Der GAU, also der größte anzunehmende Unfall, veränderte die Energiepolitik vieler Staaten. Menschen erkannten, welche tödliche Gefahr von der Nutzung der Kernenergie ausgehen konnte. Parteien, die den Ausstieg aus dieser – wie sie meinen – unbeherrschbaren Technik forderten, zogen in europäische Parlamente ein. „Grüne Politiker“ übernahmen Regierungsverantwortung. Seitdem wird zumindest in Westeuropa die Entwicklung alternativer Energietechniken staatlich stark gefördert. Insbesondere Deutschland hat sich hier hervorgetan und ist - zu Recht - stolz darauf. Stolz kann es auch auf Dutzende Bürgerinitiativen sein, die den Tschernobyl-Opfern in Weißrussland und in der Ukraine mit Geld und Medizin helfen.

Den Schrecken bewältigen

Seit 20 Jahren nun versuchen Bürgerinitiativen, Parteien und Regierungen gemeinsam zu bewältigen, was eigentlich nicht zu bewältigen ist. Der radioaktive Fallout der Tschernobyl-Katastrophe verseuchte 400 mal stärker die Umwelt als die Atombombe von Hiroshima. Große Gebiete um Tschernobyl werden auf absehbare Zeit kontaminiert bleiben. Dort dürften eigentlich keine Menschen mehr wohnen. Zehntausenden von Menschen bleibt jedoch aus finanzieller Not nichts anderes übrig, als im Grenzland der Ukraine zu Weißrussland zu verharren. Den Regierungen in Minsk und Kiew fehlen die Mittel, um wirklich effizient gegen die Folgen der Katastrophe vorgehen zu können.

Langzeitfolgen noch immer nicht absehbar

Eine schlecht funktionierende Bürokratie tut ihr Übriges. Nach wie vor ist der eilig errichtete Sarkophag über dem Unfallreaktor löchrig. Die Risse sind groß und sichtbar. Tag für Tag dringt radioaktive Strahlung nach außen. Der Sarkophag ist inzwischen brüchig geworden, die Wände bröckeln unter der Betonlast. Es scheint nur noch eine Frage der Zeit zu sein, bis sie zusammenbrechen. Geld für den Bau einer noch größeren Schutzhülle ist zwar vom Westen zur Verfügung gestellt worden. Doch die Errichtung des Betonmantels macht nur langsam Fortschritte.

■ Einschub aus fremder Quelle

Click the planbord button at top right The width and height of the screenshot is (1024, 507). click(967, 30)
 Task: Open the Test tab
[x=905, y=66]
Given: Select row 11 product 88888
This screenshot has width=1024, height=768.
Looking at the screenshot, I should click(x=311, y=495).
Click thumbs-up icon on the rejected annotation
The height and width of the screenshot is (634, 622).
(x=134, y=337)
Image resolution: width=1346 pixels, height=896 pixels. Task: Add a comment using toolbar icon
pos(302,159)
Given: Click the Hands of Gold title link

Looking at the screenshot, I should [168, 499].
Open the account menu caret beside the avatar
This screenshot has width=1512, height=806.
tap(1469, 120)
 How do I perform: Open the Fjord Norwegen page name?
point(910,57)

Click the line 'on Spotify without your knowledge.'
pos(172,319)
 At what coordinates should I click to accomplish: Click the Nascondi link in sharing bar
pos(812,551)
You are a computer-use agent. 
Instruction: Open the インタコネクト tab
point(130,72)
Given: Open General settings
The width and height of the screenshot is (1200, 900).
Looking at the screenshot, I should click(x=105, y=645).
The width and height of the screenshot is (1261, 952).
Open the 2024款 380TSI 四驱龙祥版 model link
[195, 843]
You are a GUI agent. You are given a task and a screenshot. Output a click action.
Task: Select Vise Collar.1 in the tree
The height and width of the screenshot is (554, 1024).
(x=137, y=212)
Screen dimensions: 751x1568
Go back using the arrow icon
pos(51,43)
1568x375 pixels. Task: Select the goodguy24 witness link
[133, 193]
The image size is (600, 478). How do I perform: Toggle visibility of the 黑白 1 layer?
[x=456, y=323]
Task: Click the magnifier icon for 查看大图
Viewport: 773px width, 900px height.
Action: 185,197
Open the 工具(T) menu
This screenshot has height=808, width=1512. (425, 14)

20 Jahre nach der Atomkatastrophe sind die Langzeitfolgen immer noch nicht abzusehen. Fehlbildungen bei Neugeborenen im Umkreis des Todesmeilers haben deutlich zugenommen. Hunderttausende von so genannten Liquidatoren, also Menschen, die unmittelbar nach dem Unfall unter Einsatz ihres Lebens noch Schlimmeres zu verhüten versuchten – zum Teil mit blanken Händen – altern ungewöhnlich rasch. Viele erkranken an Krebs. Kaum jemand kümmert sich um sie. Auch hier fehlt es an Geld. Tschernobyl – das ist ein heimtückisches Erbe. Wir dürfen die Menschen in der Ukraine und in Belarus nicht sich selbst überlasen. Diese schwere Last ist - wenn überhaupt – nur gemeinsam, von den Menschen in Ost und West, zu tragen.